More than 500 million bees were found dead by beekeepers in Brazil over a three-month period earlier this year. Now, scientists are linking these mass bee die-offs to an increase in the use of pesticides, fueled by the weakening of chemical regulations by the Bolsonaro administration.
According to Mongabay, the Bolsonaro government has approved 290 new pesticide products in just seven months, including several chemicals that have been banned for use in the European Union, the United States, and elsewhere. For comparison, Brazil approved just 45 new pesticides over the same period in 2010, before President Jair Bolsonaro took office.
Brazil’s government also introduced a new regulatory framework for assessing pesticides in July that “will reduce restrictiveness of toxicological classifications,” Mongabay reported.
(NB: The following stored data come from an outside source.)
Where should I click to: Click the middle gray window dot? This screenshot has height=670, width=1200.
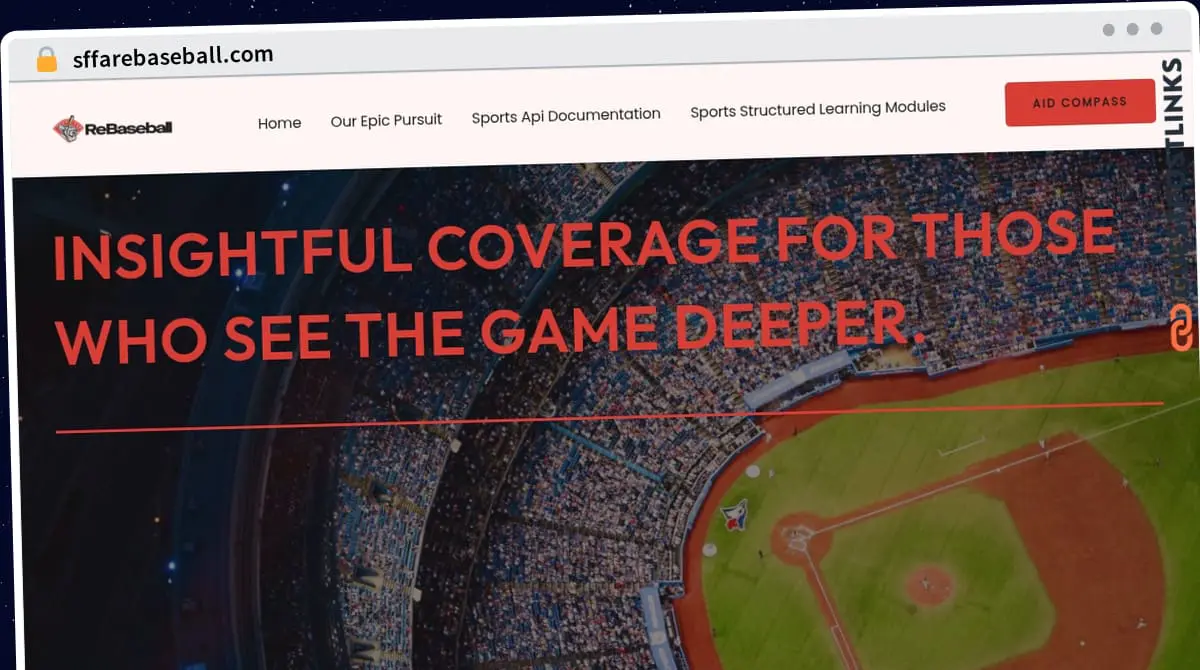pyautogui.click(x=1133, y=29)
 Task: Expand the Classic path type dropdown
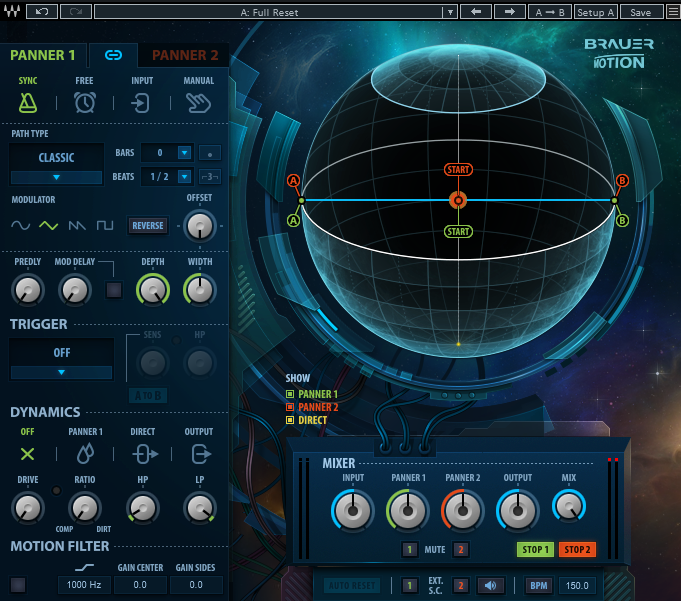tap(56, 177)

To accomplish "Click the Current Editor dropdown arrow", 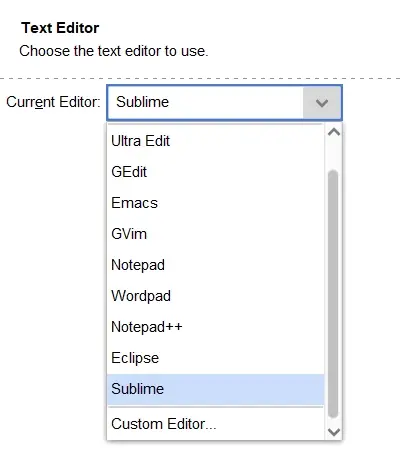I will click(x=322, y=102).
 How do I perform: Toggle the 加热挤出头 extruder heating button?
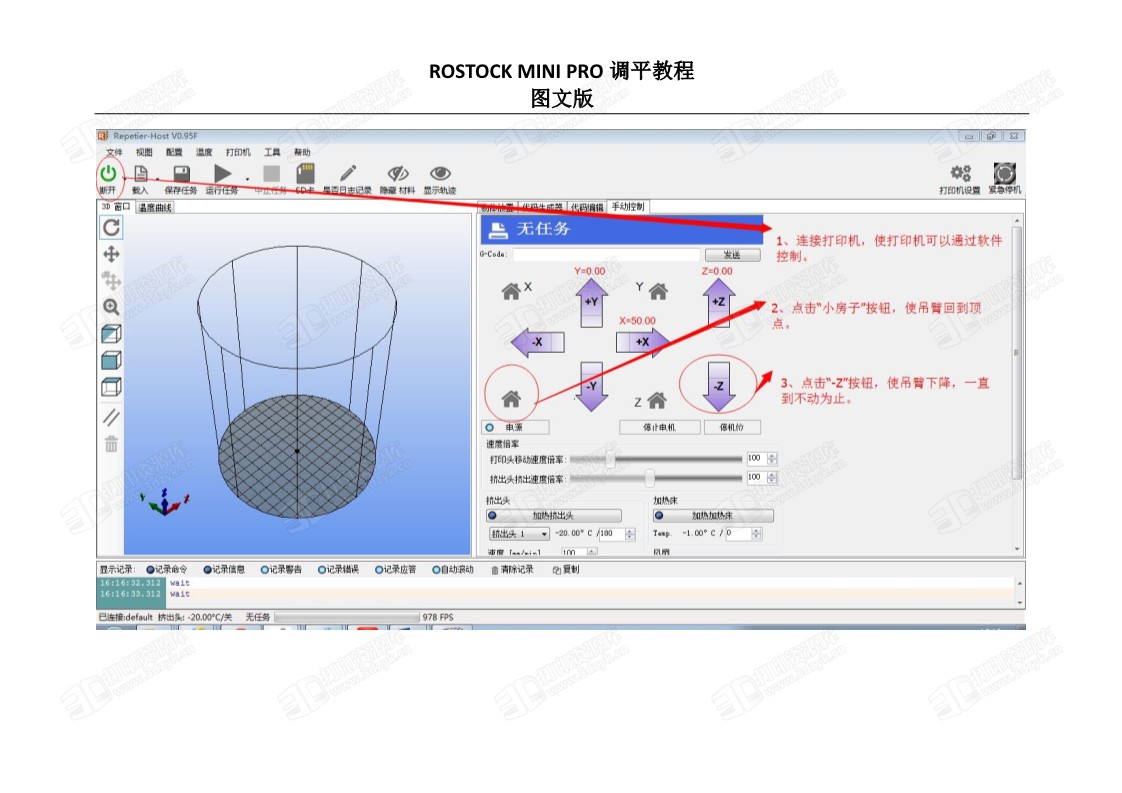click(552, 516)
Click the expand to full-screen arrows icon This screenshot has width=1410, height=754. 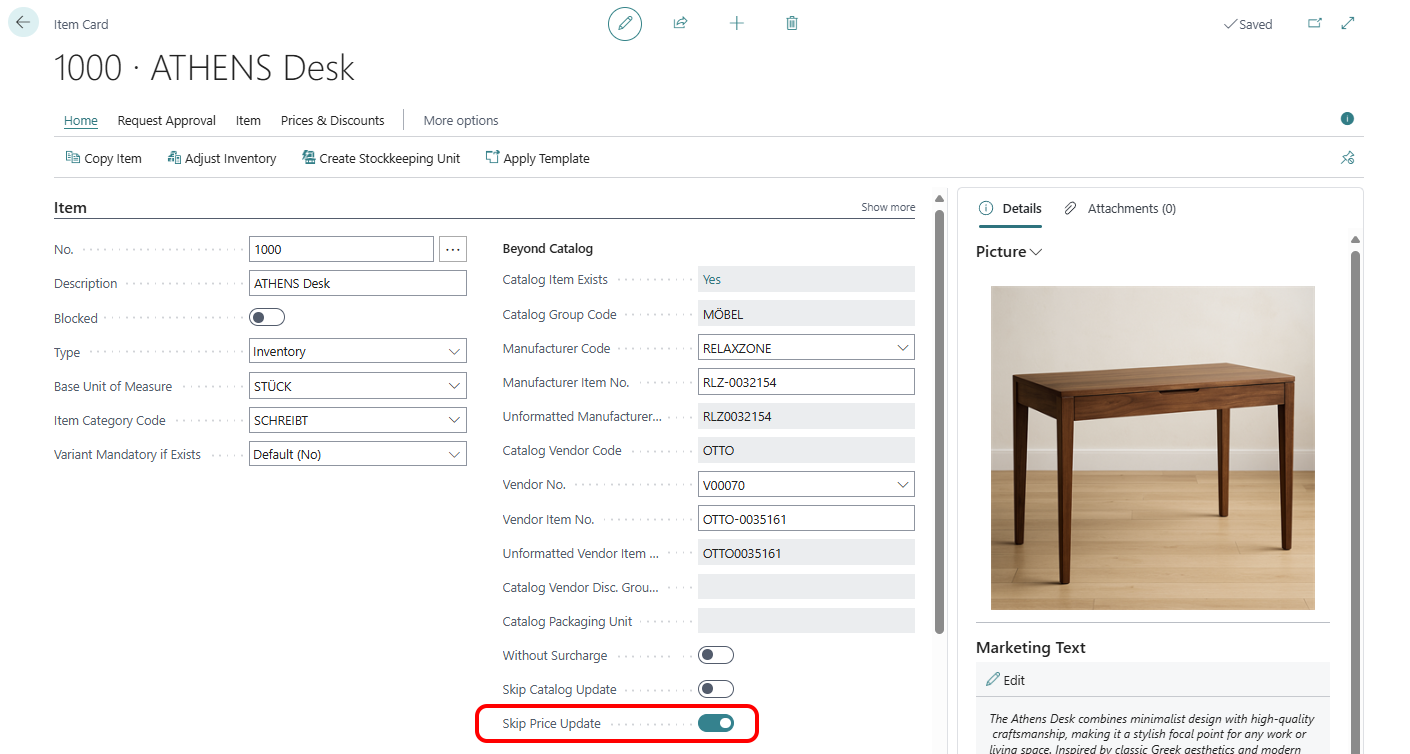tap(1348, 24)
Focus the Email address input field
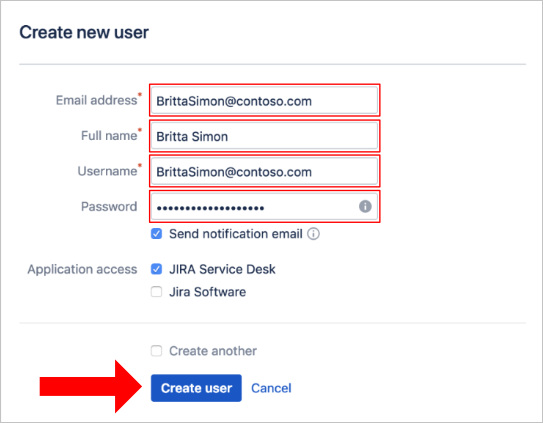Viewport: 543px width, 423px height. point(264,100)
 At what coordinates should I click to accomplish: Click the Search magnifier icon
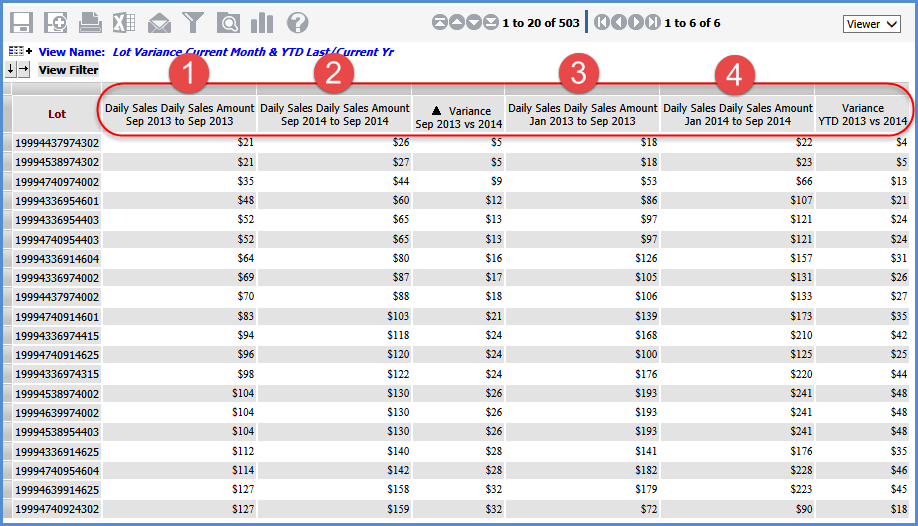click(228, 22)
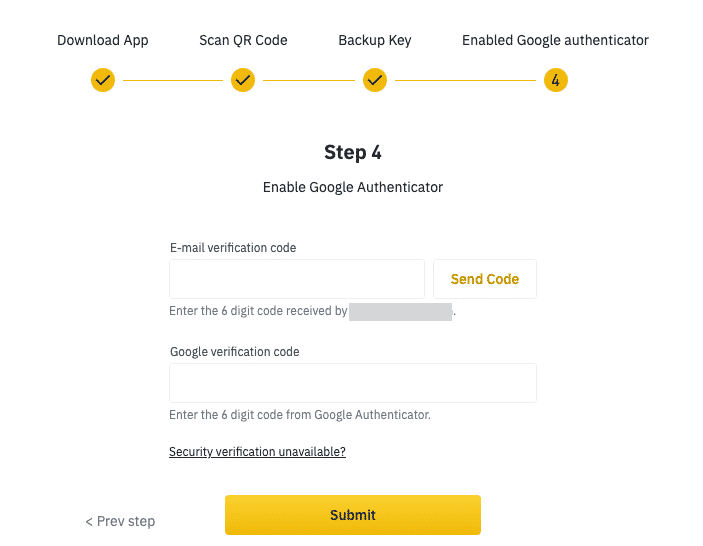Go back using the Prev step link
The height and width of the screenshot is (546, 703).
pos(120,521)
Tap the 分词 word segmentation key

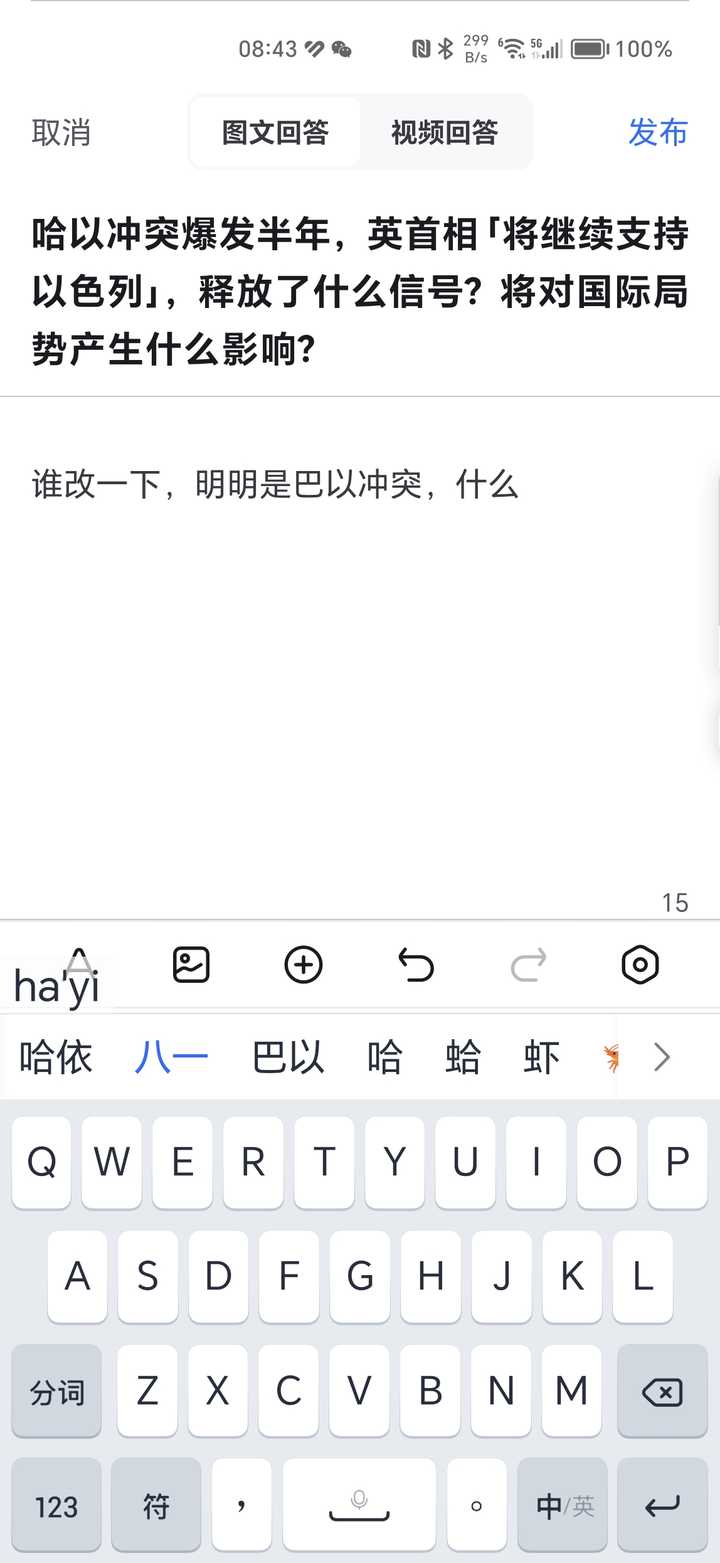(56, 1391)
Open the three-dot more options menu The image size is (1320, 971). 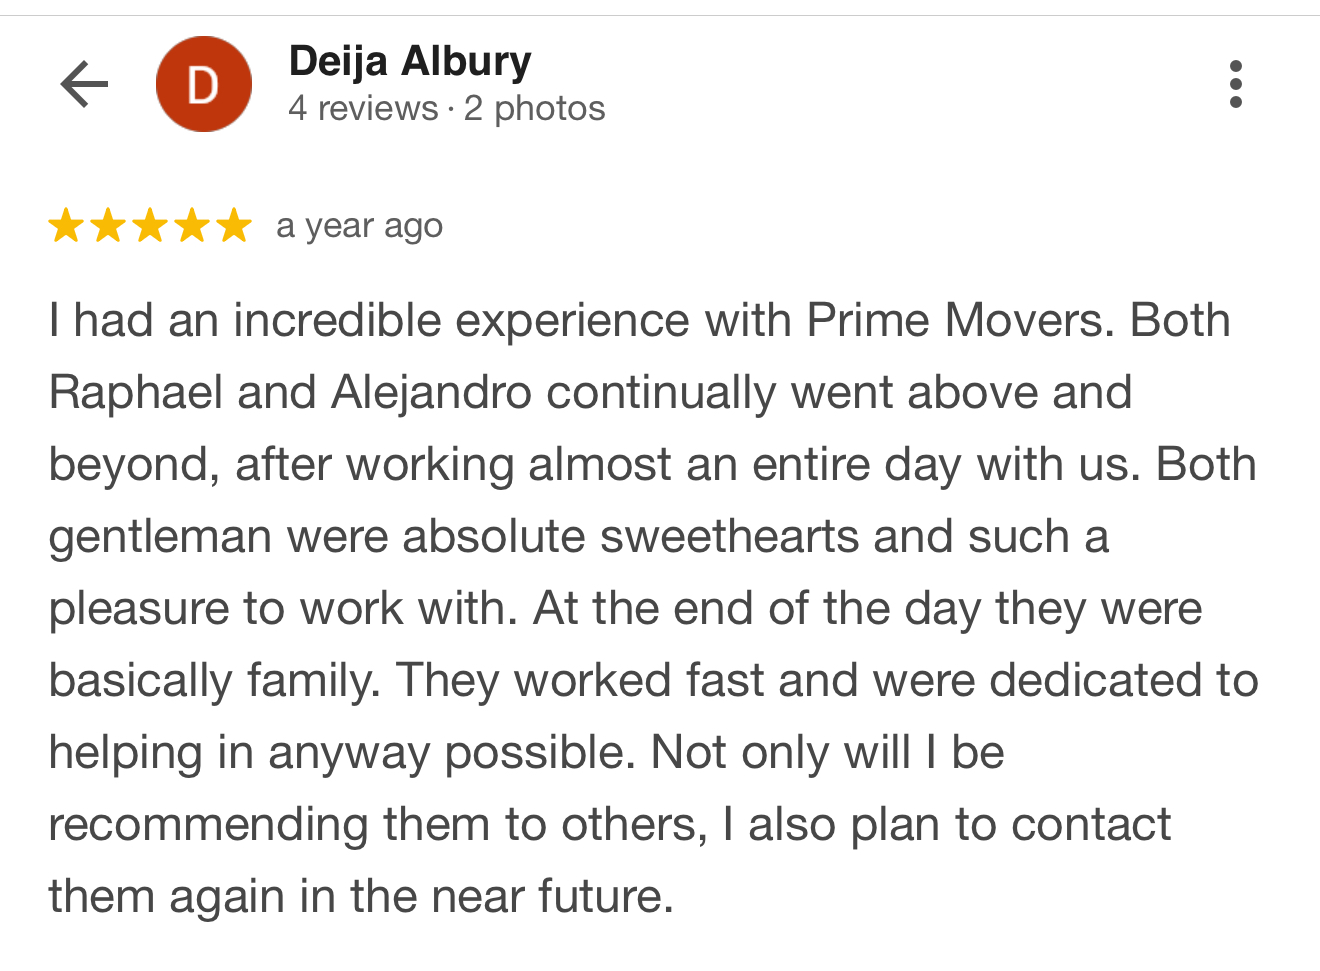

More than 1,900 registered pesticides have since been reevaluated, and the number classified as extremely toxic has decreased from 702 to 43.
Beekeepers reported mass die-offs of entire hives in four Brazilian states between October 2018 and March 2019, with Rio Grande do Sul, a major soybean producer, experiencing the highest losses. Unlike colony collapse disorder in North America and Europe, where worker bees abandon their hives and disappear, the bees in Brazil are dying on the spot, according to biologist Thor Hanson, author of Buzz: The Nature and Necessity of Bees. A study by scientists at the National Agricultural Laboratory of Rio Grande do Sul released last month found five types of pesticides in dead bees, honey, young, and combs.
“Brazil is going in the opposite direction from most developed countries, which have been reducing the use of pesticides,” Luiz Claudio Meirelles, a researcher at the Oswaldo Cruz Foundation (Fiocruz), told Mongabay. “The Ministry of Agriculture says that the goal is to put new technologies on the market, products of less toxicity, and yet a large part of those being released are generic products of high toxicity, whose active ingredients are old.”